Mar 02,2017 – JORDAN TIMES – Jonathan Power
The great immigration debate has to become the great rethinking and restructuring debate.
Charlie Brown is right when he says “no problem is too big and complicated that it can’t be run away from”.
In both the US and the EU, the focus is increasingly on the problem of immigration.
President Donald Trump talks of them being criminals, drug traffickers and scroungers. And then he wants to build a very expensive wall on the border separating countries that for a long time have not countenanced war or terrorism against each other. (By the way, there is a funny Mexican joke: “Yes, it’s a good idea to build the wall — it will keep Trump out”!)
There are good reasons for allowing low-skilled immigrants in. (In this column I use the word “immigrants” to include refugees.)
Senior analyst and columnist Shikha Dalmia gave some good reasons why this should be so.
1. Americans are the customers of low-skilled immigrants, buying services from them, everything from hospital cleaning to childcare to repairs to the house.
2. These immigrants are mobile since they rent rather than own. So they can move to where the work is. Right now they are being encouraged to move to Detroit where much of the population has fled the city’s decay and the mayor is trying to revitalise it.
3. They are good for American and European women. Often nannies, they enable many women to work. Many of these are high skilled and therefore contribute a good deal to society.
4. Immigrants cost the state less than ordinary workers. They often fail to qualify for benefits. Of course, they cost the state when it comes to schooling or medical care, but then, they pay taxes (unless they are illegals).

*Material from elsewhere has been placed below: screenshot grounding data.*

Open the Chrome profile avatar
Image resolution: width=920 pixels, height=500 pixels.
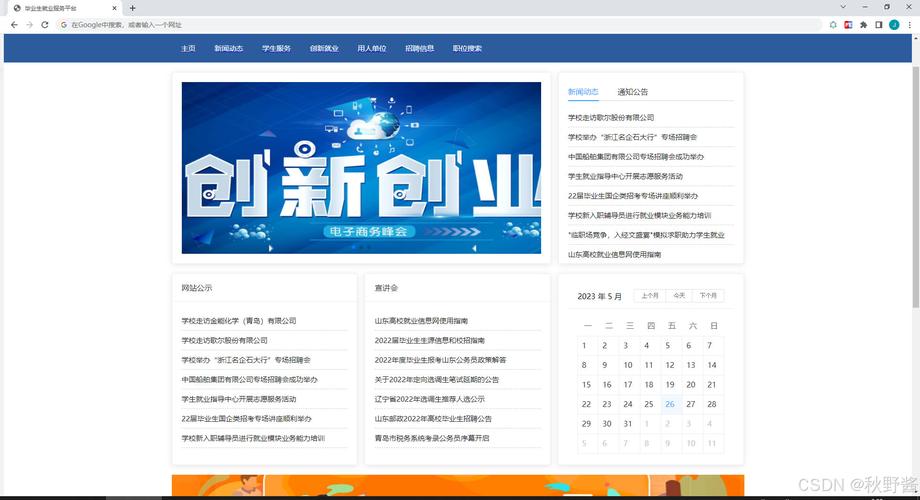point(893,25)
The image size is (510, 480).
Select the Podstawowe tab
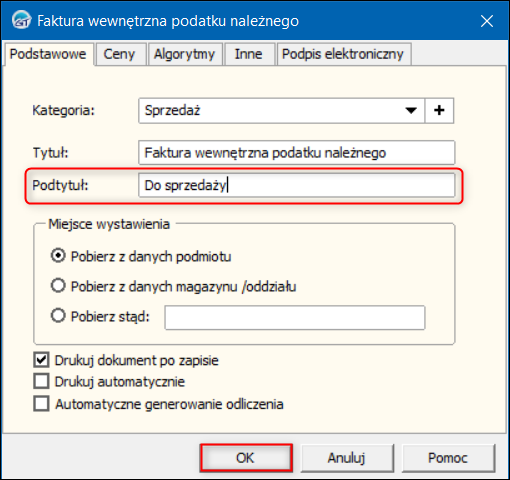(x=48, y=54)
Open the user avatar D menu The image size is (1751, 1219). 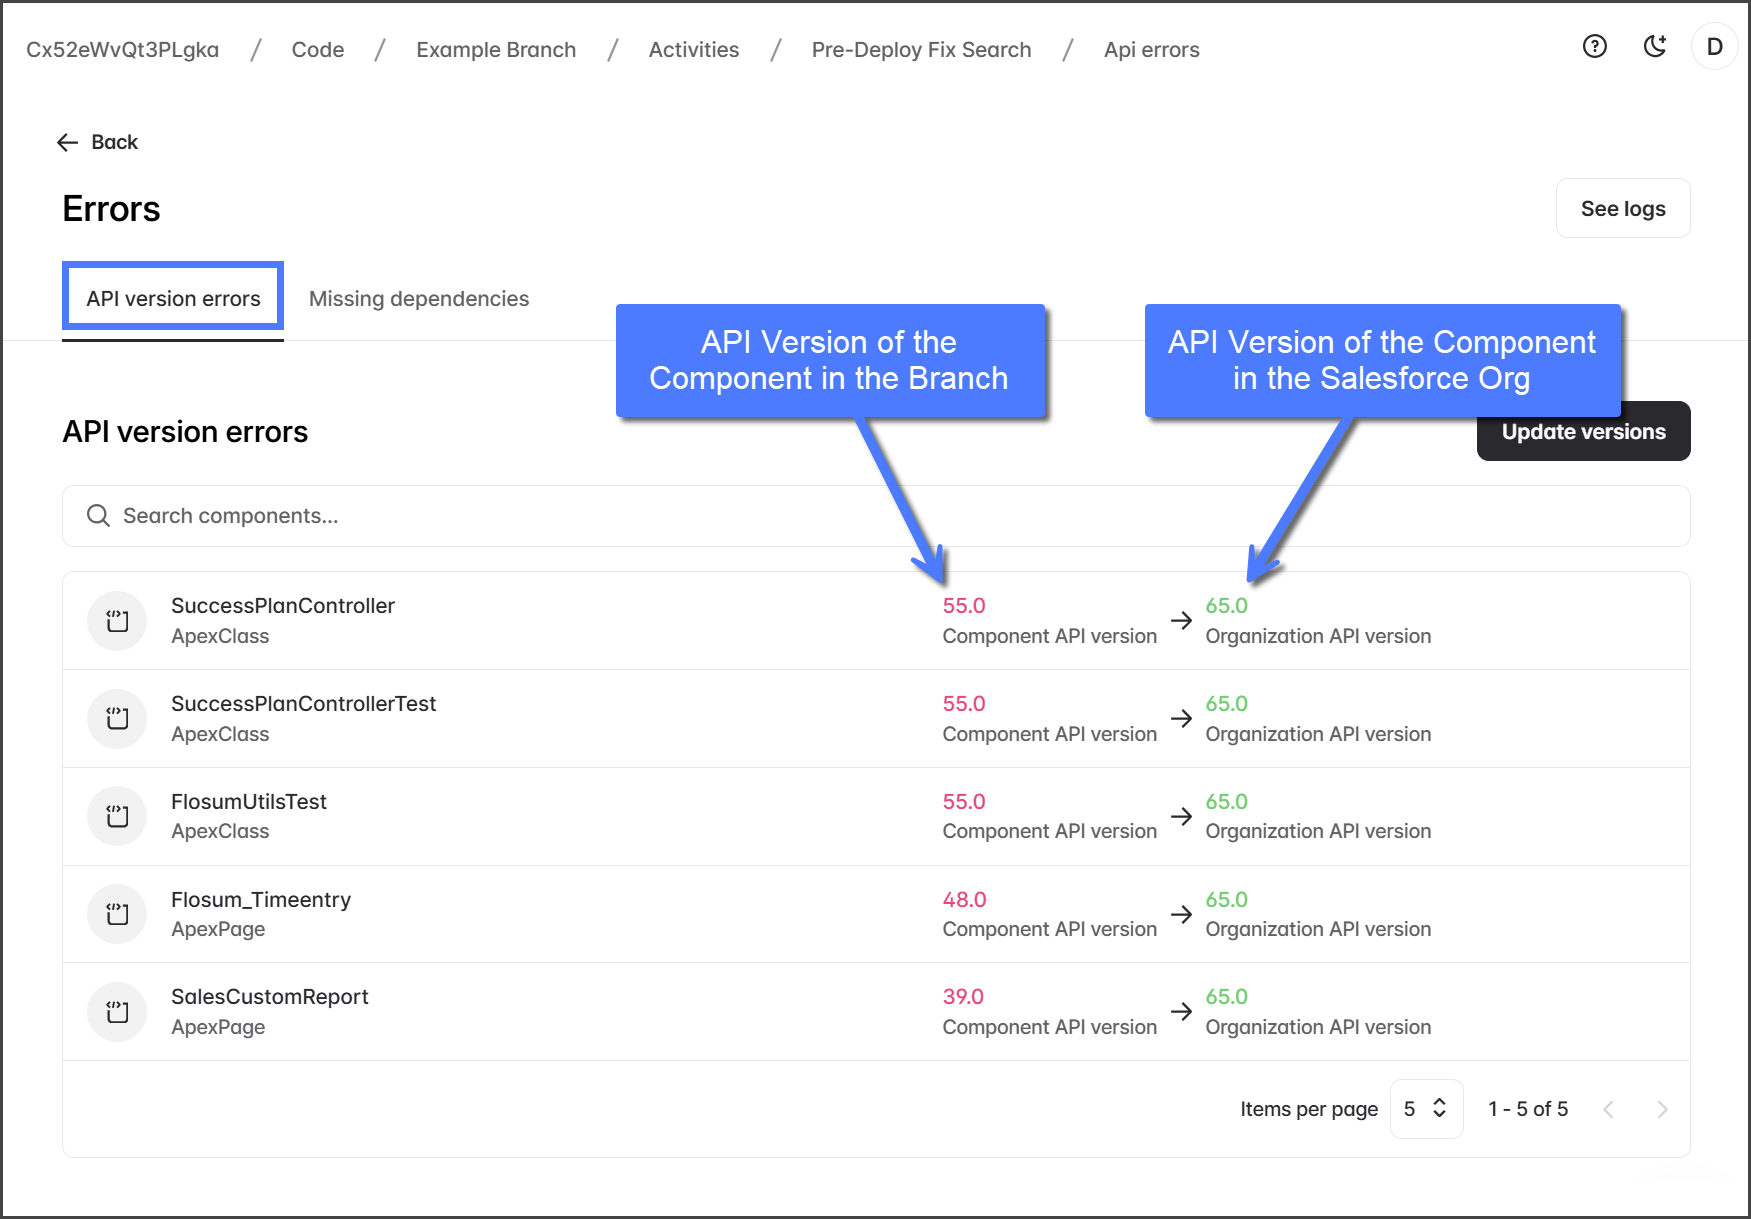click(x=1714, y=47)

5. They create jobs. They reduce the costs of production and make American or European goods more competitive with Latin American, Chinese, Indian and African exports.

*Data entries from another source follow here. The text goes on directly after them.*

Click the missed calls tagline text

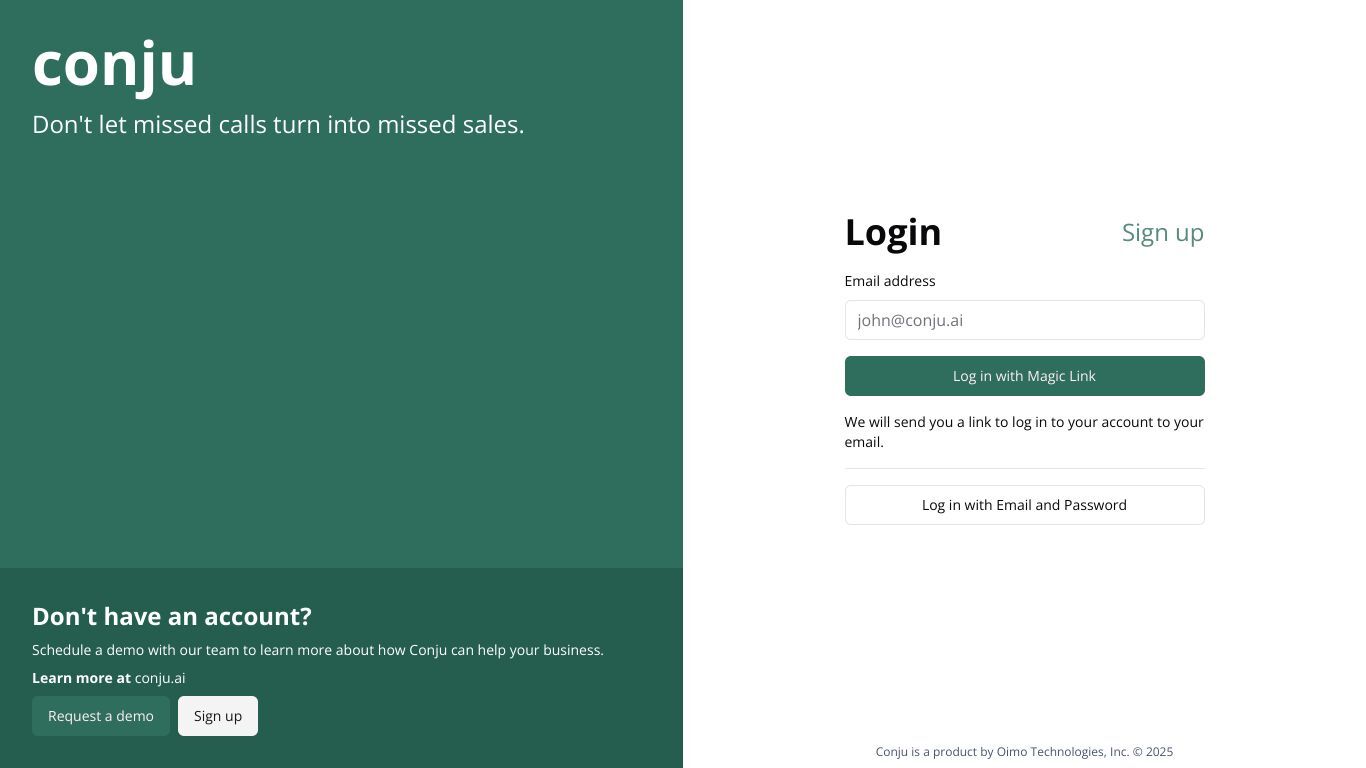coord(278,125)
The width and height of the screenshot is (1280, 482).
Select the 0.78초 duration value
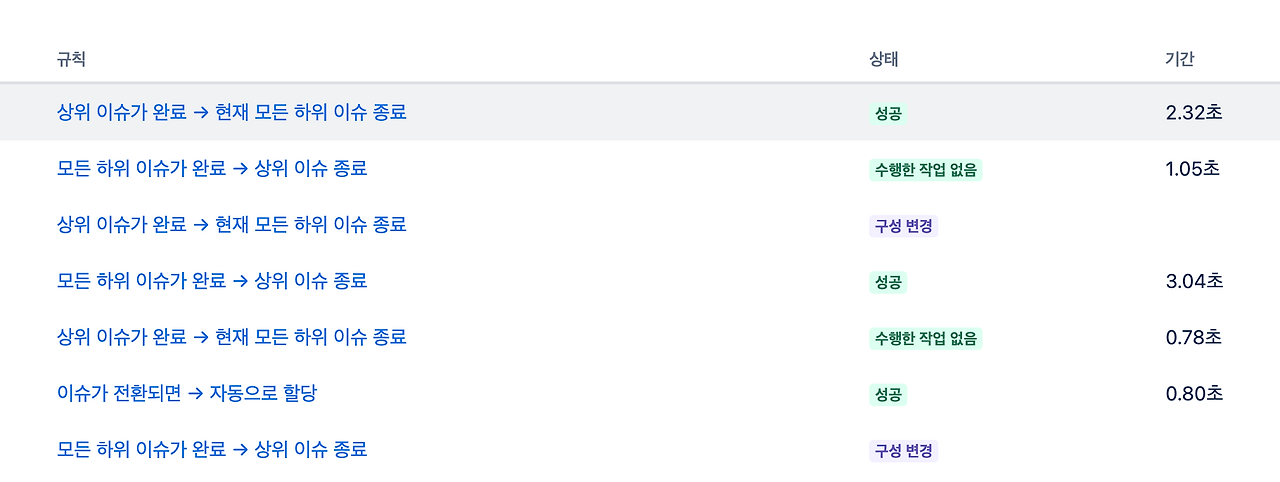[1194, 338]
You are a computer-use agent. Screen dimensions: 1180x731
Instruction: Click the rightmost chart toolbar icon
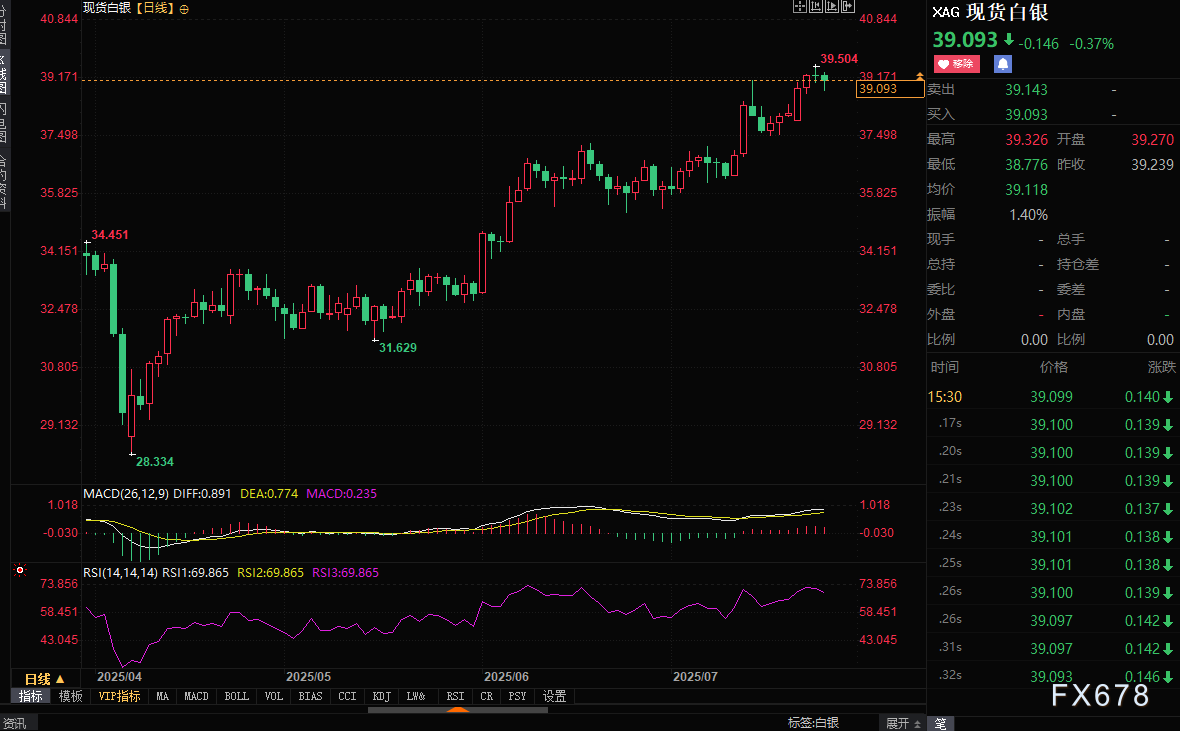click(849, 7)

Some economists argue that immigrants pull the wages of the host community down, but Dalmia says they have got it wrong. She says that it is a win-win situation, since immigration works to maximise the potential of the economy across the board. This lifts all boats.
6. As long ago as the 1960s, research work done in London made the point, supported by academic work today, that immigrants, apart from refugees, only journey to a country if they hear on the grape vine that lots of jobs are available. If not they do not come.

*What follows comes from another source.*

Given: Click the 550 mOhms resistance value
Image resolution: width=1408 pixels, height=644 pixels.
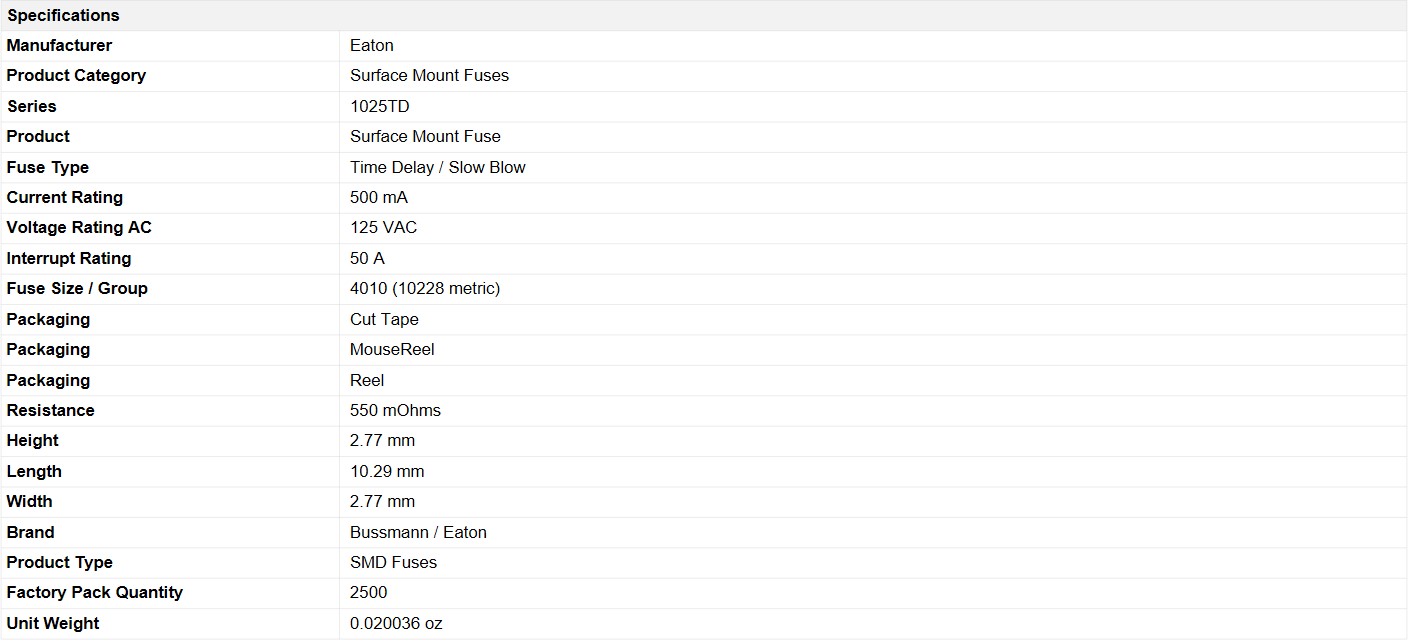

7. A 2005 World Bank report found that if the wealthier countries allowed a 3 per cent rise each year in the size of their labour forces through easier immigration, the gains to Third World countries over time would be about $300 billion.
Fully open borders would double the national income of the world in a few decades, virtually eliminating global poverty.
John Stuart Mill, the great 19th century economist, wrote that migration was “one of the primary sources of progress”.
Adam Smith also opposed restrictions on immigration.
Ironically, it was Karl Marx who seemed to be against immigration. He wrote that England’s decision to absorb the “surplus” Irishmen driven out by the famine was a ploy by the English bourgeoisie to “force down wages and lower the material and moral position of the English working class”.
But there are arguments for limiting the flow in the future.
If you fill an empty bottle with water, it is good stuff until it overflows. Then it no longer is useful to the drinker.
In my book “Conundrums of humanity: The big foreign policy questions of our day”, I argue that there are enough immigrants already (apart from refugees who should not be refused).
Those who readily argue for more are the middle and upper middle class who not only benefit from their jobs but enjoy the food and music that immigrants bring with them.
But it is the lower middle class and working class who often live cheek by jowl with immigrants. It is they who see their schools and health facilities become overcrowded.